La pubblicazione è frutto di un lavoro di gruppo, ospitato in Humanitas lo scorso luglio, che ha visto la partecipazione di 19 diversi specialisti provenienti da 5 Paesi europei. Il gruppo multidisciplinare, chiamato “NOCE-BIO Consensus Group”, ha condotto una revisione della letteratura scientifica sull’effetto nocebo, con particolare attenzione alle informazioni sulla sua prevenzione e sulla gestione nei pazienti con IBD trattati con biosimilari. Obiettivo del lavoro era infatti stilare raccomandazioni condivise (consensuali) basate sull’evidenza scientifica.

Al Consensus Group hanno preso parte anche alcuni specialisti di Humanitas, gli specialisti di Gastroenterologia di Humanitas, il professor Carlo Selmi, Responsabile di Reumatologia e Immunologia Clinica, il professor Antonio Costanzo, Responsabile di Dermatologia e il professor Carmelo Carlo-Stella, Responsabile della Sezione Linfomi, Mieloma e Terapie Sperimentali.
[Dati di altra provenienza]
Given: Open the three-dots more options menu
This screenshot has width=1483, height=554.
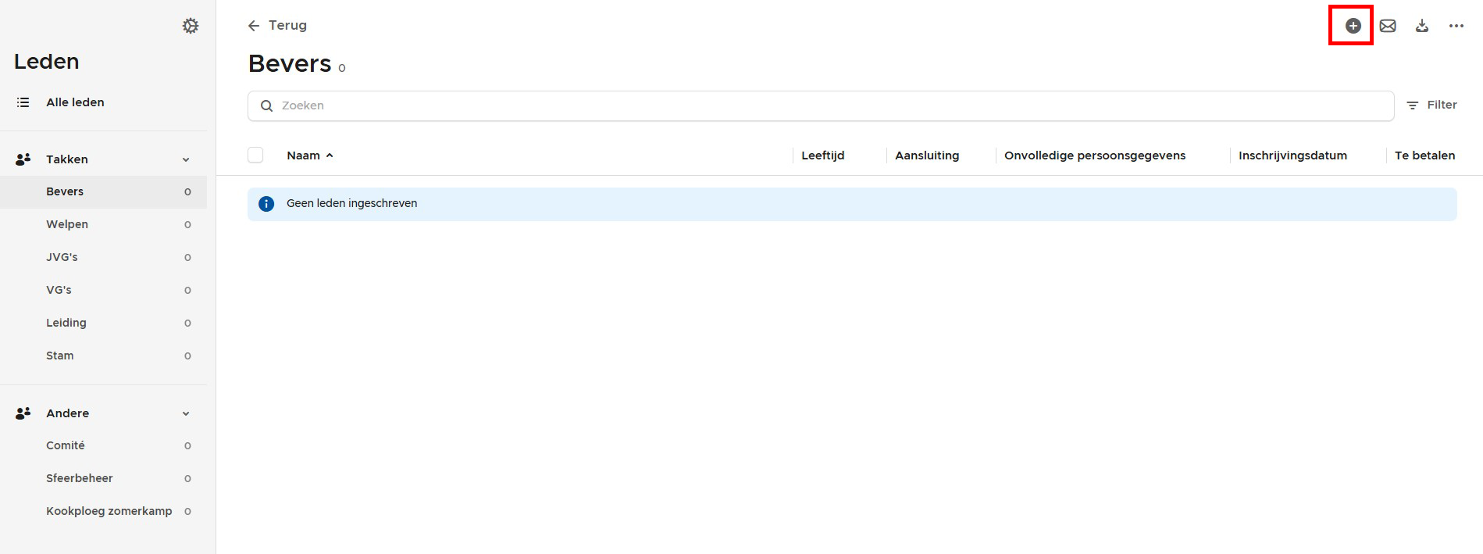Looking at the screenshot, I should [x=1456, y=26].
Che cos’è l’effetto nocebo?

L’effetto nocebo è l’effetto negativo di un trattamento medico (farmacologico o meno) ed è indotto dalle aspettative dei pazienti e dunque non è correlato all’azione fisiologica del trattamento. L’effetto nocebo può però influenzare negativamente i risultati del trattamento stesso.

L’effetto nocebo è riconosciuto come un problema clinico correlato all’utilizzo dei biosimilari. Dati relativi al passaggio dal farmaco originatore al biosimilare in pazienti con malattie immunomediate, come le IBD, mostrano un impatto non trascurabile dell’effetto nocebo dopo il passaggio dal farmaco originatore al biosimilare.

Il lavoro del Consensus Group e i risultati

A seguito della revisione della letteratura, sono state formulate alcune dichiarazioni preliminari, sottoposte poi a votazione nel corso dell’incontro in Humanitas. Per essere accettata ogni dichiarazione deve essere votata con un punteggio di 4 (d’accordo) o 5 (molto d’accordo), in una scala da 1 a 5 – da almeno il 75% dei partecipanti.

Alla fine della votazione, il consenso è stato raggiunto per undici dichiarazioni, suddivise in tre gruppi: dichiarazioni generali, prevenzione e gestione dell’effetto nocebo, scenari futuri.

L’effetto nocebo risulta sicuramente sottostimato ed è fortemente influenzato da fattori relativi al paziente e meccanismi psicologici. Nel valutare gli effetti collaterali del trattamento, si deve quindi usare cautela, perché alcuni potrebbero essere legati all’effetto nocebo e tutti gli operatori sanitari che gestiscono a vari livelli i farmaci biosimilari dovrebbero esserne consapevoli, per poter adottare strategie di minimizzazione.

La relazione tra paziente e operatori sanitari è stata riconosciuta come elemento fondamentale per l’accettazione dei biosimilari. Allo stesso tempo un’insufficiente conoscenza dei biosimilari da parte degli operatori sanitari e dei pazienti è chiaramente collegata a un aumento dell’effetto nocebo.

La necessità di ricerche mirate a definire da un lato l’entità del problema, dall’altro l’esistenza di eventuali fattori di rischio, così come a misurare l’impatto che l’effetto nocebo ha sulla risposta alla terapia con biosimilari è ampiamente condivisa dal consensus group.